In blithe passages we bounce swiftly over everything from Adam and Eve’s spirituality (they had one) to the effect of religion on morality (zip, or at least no more than any other social practice). Many sentences feel less like fact than like one half of a finals exam question. The phrase “Adam and Eve seem to know intuitively that they are embodied souls” feels as though it should have been preceded by the words, “Do you agree with the statement that . . . " While the assertion that “religion is little more than a ‘language’ made up of symbols and metaphors” all but demands the word “discuss” after it.

Nonetheless, the extent of our divine anthropomorphism is fascinating. We don’t just draw the gods’ persons in our image — with faces, hands, beards and bad temper — we draw their political systems in our image too. Societies that have democratic assemblies allow their gods divine assemblies; despotic societies favour dominant despotic deities. One god, the emperor Constantine said, one emperor. Or, this suggests, vice versa.

Unquestioned assumptions are prodded. Take the comfortable idea that Judaeo-Christian religion is at root monotheistic. Rubbish, says Aslan. “By no stretch of the imagination could the early Israelites be considered monotheistic.” Think for a moment and it’s there, in one of the most famous of biblical lines — should you care to see it. “Thou shalt have no other gods before me.” Not, note, there are no other gods. Just that you shan’t have ‘em.

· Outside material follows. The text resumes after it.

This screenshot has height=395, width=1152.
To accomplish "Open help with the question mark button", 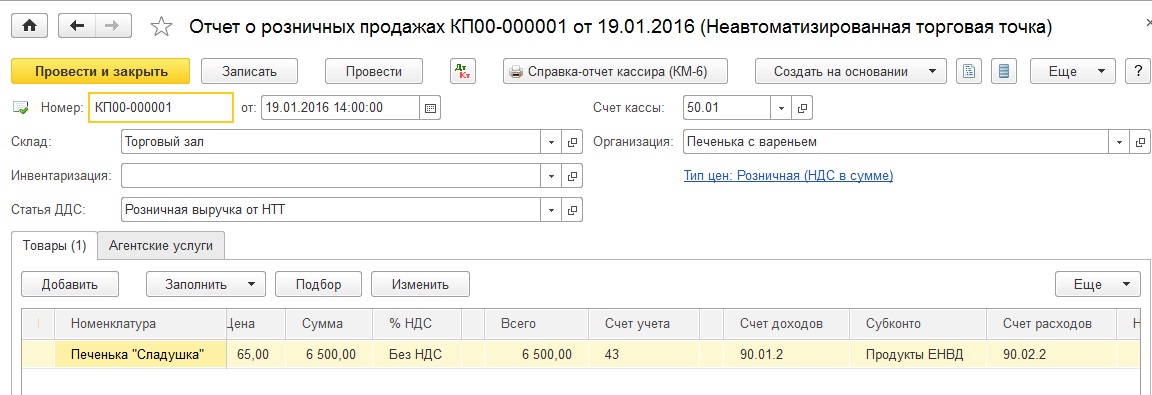I will point(1138,71).
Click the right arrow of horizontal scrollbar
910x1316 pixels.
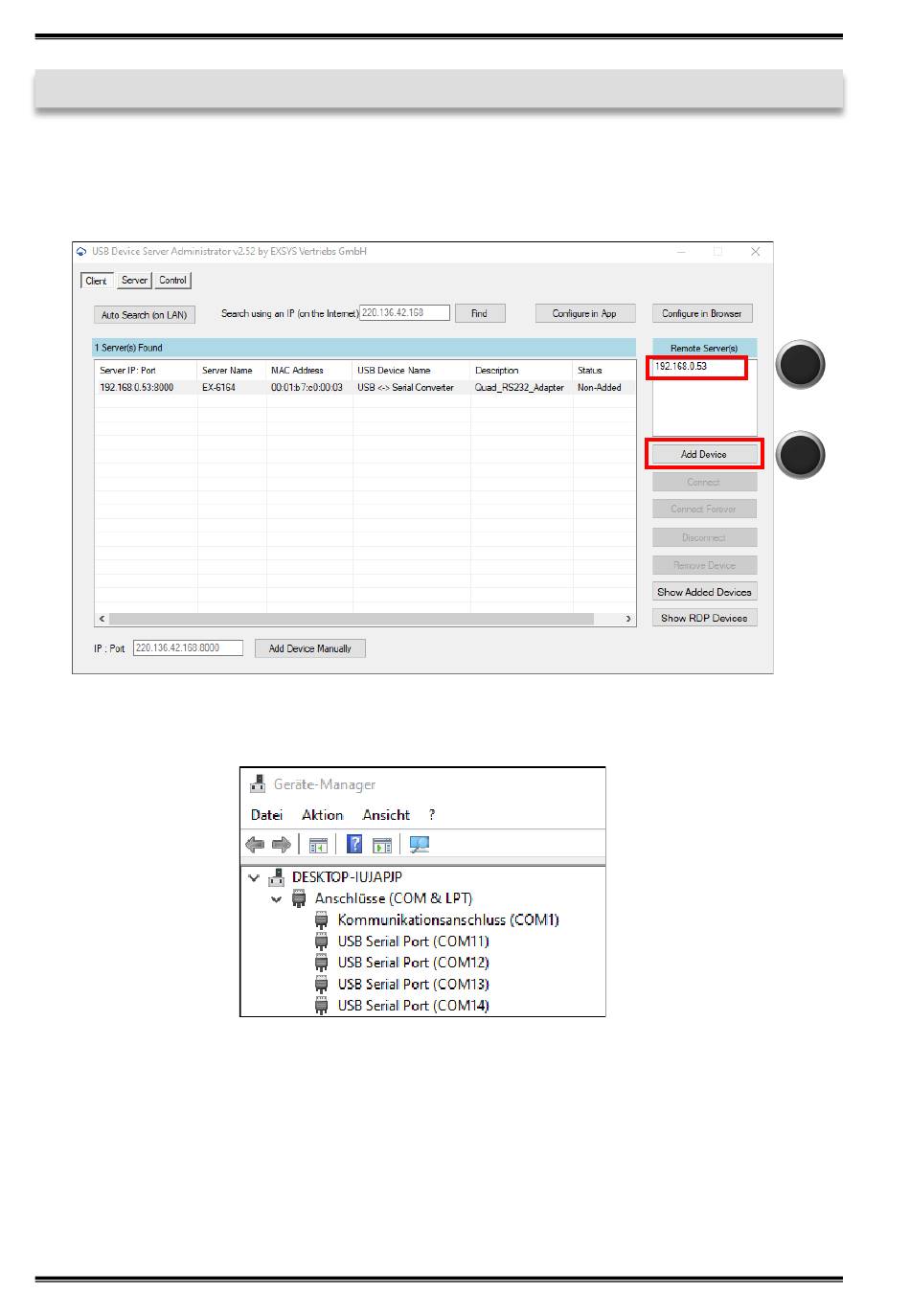tap(628, 619)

Quite which god you shall have is, he points out, not that clear either. Aslan claims that the traditional all-powerful god of the Old Testament, the god of Moses and Abraham, is two different gods. The first is called El, the second Yahweh. Most glide over this, assuming that, as in Tolstoy, characters have many names, but are one. Not a bit of it, says Aslan; they have two names because they are two gods who later merged. A fact that is, at best, awkward.

This book, like the Bible, is definitely uneven. But the Bible didn’t do too badly. And as an introductory biography of a figure who, whatever your beliefs, has good claim to be called the most influential of all time, it is interesting indeed.